▶ SOURCE EXTRACT:
It's no secret that the Walt Disney Company is the most recognized company in the world for the Experience and level of service excellence it provides. In fact, there is virtually no company on earth that connects people better to fun, enjoyment, happiness, fulfillment, service, and pure joy than the Disney Company. We have taken our eyewitness account of the service and relationship excellence at Disney to develop a model that was built to reflect and honor the hard work of Walt and Roy Disney, Dick Nunis, Van France, and the other founding fathers of Disney. In doing so, we considered important questions such as:
• What is it about Disney that differentiates its parks and their people from every other theme park – and truly, every other business – on the planet?
• What if your company could channel the excitement, develop the people, instill the principles, and get every employee engaged in the same way Disney does? What difference would it make in your business?
• What makes Disney so unique?
The answer to each of these questions is very simple: Disney creates an Experience unlike any other in the world, and its customers love it. Nearly every company we researched during our study has a desire to provide the service and create the impression that consumers experience within the walls of Disney; however, very few have been able to replicate it.

▶ PROMPT A: Translate this sentence from the Disney service passage into Spanish: "Nearly every company we researched during our study has a desire to provide the service and create the impression that consumers experience within the walls of Disney; however, very few have been able to replicate it."
▶ PROMPT B: According to the Disney service passage, whose hard work was the model built to reflect and honor?
▶ PROMPT C: Write out the stretch of the Disney service passage from "The answer to" through "to replicate it.".

[Dataset records]
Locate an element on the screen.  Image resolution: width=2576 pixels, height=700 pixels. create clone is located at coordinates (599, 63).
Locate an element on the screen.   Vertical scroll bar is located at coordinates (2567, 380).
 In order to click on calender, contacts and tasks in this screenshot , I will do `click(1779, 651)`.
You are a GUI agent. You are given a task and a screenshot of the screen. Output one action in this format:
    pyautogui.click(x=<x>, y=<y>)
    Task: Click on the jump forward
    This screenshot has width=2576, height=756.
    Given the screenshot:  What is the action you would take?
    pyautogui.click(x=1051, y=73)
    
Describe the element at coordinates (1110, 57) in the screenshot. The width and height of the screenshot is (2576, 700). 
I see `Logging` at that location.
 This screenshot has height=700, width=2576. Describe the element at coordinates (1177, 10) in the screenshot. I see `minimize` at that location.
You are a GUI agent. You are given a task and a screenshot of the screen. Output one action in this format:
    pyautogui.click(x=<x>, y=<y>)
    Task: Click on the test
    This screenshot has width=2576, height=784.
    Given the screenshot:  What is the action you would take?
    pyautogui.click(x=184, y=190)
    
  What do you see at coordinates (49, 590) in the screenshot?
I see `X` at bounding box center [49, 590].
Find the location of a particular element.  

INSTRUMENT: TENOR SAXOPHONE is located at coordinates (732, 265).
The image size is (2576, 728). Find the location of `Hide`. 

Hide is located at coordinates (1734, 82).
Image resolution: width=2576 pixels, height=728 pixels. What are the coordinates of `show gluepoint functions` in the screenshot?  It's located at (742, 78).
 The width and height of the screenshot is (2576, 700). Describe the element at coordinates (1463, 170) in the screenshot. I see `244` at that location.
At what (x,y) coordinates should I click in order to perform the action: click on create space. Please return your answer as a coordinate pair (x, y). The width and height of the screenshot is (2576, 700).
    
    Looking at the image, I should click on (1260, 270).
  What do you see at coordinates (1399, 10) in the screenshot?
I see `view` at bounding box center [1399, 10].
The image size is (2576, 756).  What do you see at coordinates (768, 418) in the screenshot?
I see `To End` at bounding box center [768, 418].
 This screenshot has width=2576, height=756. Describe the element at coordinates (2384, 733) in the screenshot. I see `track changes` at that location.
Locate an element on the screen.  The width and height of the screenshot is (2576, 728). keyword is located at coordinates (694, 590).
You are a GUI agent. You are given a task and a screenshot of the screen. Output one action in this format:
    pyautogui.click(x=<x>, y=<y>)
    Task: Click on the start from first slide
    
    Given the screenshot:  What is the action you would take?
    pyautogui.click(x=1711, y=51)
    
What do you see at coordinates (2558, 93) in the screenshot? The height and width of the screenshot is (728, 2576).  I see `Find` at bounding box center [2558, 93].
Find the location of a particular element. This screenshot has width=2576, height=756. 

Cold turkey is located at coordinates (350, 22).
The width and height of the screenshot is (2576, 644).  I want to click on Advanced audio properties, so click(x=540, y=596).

▶ EXERCISE ANSWER A: Casi todas las empresas que investigamos durante nuestro estudio desean brindar el servicio y crear la impresión que los consumidores experimentan dentro de los muros de Disney; sin embargo, muy pocas han logrado replicarlo.

▶ EXERCISE ANSWER B: Walt and Roy Disney, Dick Nunis, Van France, and the other founding fathers of Disney.

▶ EXERCISE ANSWER C:
The answer to each of these questions is very simple: Disney creates an Experience unlike any other in the world, and its customers love it. Nearly every company we researched during our study has a desire to provide the service and create the impression that consumers experience within the walls of Disney; however, very few have been able to replicate it.